Can you return every line in the listing below that contains the string "This", copying each one in full?

-- Material supplied start --

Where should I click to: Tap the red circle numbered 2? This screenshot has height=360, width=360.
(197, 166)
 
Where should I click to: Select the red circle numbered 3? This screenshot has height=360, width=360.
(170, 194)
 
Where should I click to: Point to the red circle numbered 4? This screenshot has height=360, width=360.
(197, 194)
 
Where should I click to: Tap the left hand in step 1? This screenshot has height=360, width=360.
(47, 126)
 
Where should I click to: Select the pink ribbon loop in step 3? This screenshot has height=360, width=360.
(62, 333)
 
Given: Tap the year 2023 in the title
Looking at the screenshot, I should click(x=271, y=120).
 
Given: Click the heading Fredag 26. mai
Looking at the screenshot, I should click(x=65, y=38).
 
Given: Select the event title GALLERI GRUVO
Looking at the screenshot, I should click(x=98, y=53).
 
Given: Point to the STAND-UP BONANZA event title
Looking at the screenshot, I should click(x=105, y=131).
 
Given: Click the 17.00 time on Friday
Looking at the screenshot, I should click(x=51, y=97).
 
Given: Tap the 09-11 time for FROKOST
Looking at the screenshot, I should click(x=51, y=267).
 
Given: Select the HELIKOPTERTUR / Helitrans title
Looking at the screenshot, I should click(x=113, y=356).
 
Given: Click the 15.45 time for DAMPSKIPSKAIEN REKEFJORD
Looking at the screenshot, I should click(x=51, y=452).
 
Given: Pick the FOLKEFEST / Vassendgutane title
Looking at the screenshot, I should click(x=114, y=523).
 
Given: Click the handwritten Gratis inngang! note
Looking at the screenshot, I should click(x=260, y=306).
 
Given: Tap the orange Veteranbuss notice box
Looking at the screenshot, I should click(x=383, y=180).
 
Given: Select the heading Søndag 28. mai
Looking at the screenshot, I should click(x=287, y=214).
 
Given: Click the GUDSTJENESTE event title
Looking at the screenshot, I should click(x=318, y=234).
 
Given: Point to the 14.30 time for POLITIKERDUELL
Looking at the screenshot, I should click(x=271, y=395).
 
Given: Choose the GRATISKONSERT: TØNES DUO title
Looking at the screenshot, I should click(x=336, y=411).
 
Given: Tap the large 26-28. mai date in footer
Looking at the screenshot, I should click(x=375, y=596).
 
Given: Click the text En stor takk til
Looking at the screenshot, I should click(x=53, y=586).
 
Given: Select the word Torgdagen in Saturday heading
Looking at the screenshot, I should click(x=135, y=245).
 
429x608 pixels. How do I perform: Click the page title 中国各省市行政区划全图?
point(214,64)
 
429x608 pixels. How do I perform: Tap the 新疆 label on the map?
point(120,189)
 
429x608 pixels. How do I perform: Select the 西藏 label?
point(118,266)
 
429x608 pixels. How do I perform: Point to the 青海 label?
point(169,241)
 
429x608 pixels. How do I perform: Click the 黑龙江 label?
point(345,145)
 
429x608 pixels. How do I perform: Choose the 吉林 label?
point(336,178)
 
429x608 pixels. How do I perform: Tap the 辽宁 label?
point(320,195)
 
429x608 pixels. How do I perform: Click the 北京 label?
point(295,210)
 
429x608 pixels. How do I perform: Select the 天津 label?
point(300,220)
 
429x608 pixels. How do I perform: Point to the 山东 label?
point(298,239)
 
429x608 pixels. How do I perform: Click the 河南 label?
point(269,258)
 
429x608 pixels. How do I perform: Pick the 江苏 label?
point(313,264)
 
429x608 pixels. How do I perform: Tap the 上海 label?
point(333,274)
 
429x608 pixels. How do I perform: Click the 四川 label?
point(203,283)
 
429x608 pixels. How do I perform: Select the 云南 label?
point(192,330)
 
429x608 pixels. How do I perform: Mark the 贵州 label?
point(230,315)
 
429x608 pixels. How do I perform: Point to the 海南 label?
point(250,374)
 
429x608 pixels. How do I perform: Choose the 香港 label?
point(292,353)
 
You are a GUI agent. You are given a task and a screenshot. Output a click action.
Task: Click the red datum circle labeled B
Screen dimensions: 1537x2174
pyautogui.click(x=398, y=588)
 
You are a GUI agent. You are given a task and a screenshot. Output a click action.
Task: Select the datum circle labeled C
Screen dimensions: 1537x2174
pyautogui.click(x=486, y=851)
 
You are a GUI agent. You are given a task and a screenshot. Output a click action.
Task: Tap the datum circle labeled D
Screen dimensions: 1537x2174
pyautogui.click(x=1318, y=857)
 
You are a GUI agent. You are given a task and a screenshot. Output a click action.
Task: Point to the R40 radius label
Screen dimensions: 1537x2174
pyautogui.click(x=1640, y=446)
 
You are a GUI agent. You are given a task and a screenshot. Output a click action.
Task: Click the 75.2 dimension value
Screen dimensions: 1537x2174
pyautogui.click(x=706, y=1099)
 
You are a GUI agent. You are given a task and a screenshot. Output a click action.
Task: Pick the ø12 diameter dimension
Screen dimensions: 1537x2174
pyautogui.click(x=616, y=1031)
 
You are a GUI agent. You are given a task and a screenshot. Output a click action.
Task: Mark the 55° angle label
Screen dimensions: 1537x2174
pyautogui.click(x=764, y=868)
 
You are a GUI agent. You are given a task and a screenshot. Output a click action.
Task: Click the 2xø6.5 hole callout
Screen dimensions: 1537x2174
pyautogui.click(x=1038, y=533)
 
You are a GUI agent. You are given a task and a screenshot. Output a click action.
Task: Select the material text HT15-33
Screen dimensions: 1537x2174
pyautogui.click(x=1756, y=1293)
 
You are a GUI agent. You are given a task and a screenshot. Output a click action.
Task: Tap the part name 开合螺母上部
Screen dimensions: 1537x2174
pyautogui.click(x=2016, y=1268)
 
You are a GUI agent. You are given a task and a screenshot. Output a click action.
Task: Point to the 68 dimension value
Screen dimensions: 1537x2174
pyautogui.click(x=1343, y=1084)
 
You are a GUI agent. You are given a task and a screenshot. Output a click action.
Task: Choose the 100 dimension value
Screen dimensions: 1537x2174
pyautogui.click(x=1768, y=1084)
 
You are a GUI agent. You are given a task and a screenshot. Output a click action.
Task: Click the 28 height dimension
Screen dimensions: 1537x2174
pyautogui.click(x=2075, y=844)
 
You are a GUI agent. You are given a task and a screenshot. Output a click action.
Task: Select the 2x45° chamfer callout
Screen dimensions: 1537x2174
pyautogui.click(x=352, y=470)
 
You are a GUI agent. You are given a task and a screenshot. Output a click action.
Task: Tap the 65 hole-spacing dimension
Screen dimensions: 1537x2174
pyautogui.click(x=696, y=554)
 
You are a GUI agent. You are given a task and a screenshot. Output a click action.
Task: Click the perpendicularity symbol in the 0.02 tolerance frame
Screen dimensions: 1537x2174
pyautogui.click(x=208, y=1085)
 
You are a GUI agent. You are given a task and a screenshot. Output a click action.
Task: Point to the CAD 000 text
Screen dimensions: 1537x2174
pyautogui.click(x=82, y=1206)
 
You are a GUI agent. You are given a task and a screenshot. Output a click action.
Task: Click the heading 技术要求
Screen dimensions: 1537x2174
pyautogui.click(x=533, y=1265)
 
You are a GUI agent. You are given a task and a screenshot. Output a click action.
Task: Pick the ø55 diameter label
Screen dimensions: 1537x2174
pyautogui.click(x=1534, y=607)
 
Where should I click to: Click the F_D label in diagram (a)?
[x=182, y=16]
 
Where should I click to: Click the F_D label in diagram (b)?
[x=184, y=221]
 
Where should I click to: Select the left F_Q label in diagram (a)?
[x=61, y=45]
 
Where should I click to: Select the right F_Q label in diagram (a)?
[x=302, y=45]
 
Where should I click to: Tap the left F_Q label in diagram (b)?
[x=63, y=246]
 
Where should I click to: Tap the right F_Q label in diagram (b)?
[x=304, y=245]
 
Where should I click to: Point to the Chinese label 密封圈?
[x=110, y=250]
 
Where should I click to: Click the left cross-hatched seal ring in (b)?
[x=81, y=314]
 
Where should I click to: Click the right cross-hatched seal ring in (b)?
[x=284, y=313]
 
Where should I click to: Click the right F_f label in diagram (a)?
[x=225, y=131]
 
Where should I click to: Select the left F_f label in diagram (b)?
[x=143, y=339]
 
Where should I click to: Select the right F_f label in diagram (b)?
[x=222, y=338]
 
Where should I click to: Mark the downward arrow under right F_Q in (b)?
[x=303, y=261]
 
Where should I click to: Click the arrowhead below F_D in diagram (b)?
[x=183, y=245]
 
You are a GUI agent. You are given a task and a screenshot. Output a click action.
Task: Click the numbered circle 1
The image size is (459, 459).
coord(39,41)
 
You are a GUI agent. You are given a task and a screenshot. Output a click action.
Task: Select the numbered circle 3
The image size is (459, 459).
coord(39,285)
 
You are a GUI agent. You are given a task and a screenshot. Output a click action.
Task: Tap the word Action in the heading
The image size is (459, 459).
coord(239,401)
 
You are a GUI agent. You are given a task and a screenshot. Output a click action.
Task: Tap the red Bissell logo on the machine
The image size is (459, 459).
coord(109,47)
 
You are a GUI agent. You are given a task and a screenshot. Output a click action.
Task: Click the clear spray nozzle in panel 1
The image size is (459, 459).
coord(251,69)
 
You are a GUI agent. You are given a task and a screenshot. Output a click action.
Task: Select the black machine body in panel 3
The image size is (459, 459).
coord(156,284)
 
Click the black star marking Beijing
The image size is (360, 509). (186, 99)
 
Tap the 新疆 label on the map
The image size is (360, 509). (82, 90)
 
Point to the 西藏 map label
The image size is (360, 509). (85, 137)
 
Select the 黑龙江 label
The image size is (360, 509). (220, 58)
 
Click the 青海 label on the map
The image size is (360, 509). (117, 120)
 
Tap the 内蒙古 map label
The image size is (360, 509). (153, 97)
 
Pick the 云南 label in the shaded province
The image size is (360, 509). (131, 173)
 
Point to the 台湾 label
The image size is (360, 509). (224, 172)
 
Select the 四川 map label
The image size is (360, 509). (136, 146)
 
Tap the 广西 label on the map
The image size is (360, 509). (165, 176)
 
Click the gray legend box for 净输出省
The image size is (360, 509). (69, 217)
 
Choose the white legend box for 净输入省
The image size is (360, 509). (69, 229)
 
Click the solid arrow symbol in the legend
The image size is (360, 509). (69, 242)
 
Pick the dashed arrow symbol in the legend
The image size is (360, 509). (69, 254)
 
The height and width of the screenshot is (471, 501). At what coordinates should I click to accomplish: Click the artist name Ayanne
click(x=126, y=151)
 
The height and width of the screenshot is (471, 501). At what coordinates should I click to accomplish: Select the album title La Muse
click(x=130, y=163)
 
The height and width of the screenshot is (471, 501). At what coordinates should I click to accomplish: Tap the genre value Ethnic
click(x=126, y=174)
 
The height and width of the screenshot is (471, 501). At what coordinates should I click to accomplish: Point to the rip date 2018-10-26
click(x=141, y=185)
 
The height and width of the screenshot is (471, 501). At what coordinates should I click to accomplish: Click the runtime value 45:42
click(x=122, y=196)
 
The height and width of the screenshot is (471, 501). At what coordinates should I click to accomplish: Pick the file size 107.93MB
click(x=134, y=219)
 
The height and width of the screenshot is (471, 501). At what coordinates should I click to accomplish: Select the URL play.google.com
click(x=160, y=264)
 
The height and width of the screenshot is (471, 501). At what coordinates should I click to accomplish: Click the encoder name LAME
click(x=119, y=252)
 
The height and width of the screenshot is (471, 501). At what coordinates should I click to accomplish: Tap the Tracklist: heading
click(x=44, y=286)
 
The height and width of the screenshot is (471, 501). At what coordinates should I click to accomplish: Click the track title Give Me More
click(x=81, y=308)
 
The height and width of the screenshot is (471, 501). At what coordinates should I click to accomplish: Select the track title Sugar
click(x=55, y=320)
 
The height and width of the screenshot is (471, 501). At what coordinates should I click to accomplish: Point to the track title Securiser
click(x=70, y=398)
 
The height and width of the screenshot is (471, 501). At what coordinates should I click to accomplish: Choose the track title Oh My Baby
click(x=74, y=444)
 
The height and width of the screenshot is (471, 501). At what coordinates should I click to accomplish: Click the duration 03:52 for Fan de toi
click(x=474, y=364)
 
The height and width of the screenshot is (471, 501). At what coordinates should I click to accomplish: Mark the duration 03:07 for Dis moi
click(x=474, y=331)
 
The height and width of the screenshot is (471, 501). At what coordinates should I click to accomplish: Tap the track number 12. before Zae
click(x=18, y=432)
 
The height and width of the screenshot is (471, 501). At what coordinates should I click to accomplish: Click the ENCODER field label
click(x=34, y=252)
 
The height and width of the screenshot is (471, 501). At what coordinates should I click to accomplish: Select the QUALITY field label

-- Material supplied end --

Full solution:
Where should I click to: Tap the red circle numbered 2? This screenshot has height=360, width=360.
Where should I click to: Select the red circle numbered 3? This screenshot has height=360, width=360.
Where should I click to: Point to the red circle numbered 4? This screenshot has height=360, width=360.
Where should I click to: Tap the left hand in step 1? This screenshot has height=360, width=360.
Where should I click to: Select the pink ribbon loop in step 3? This screenshot has height=360, width=360.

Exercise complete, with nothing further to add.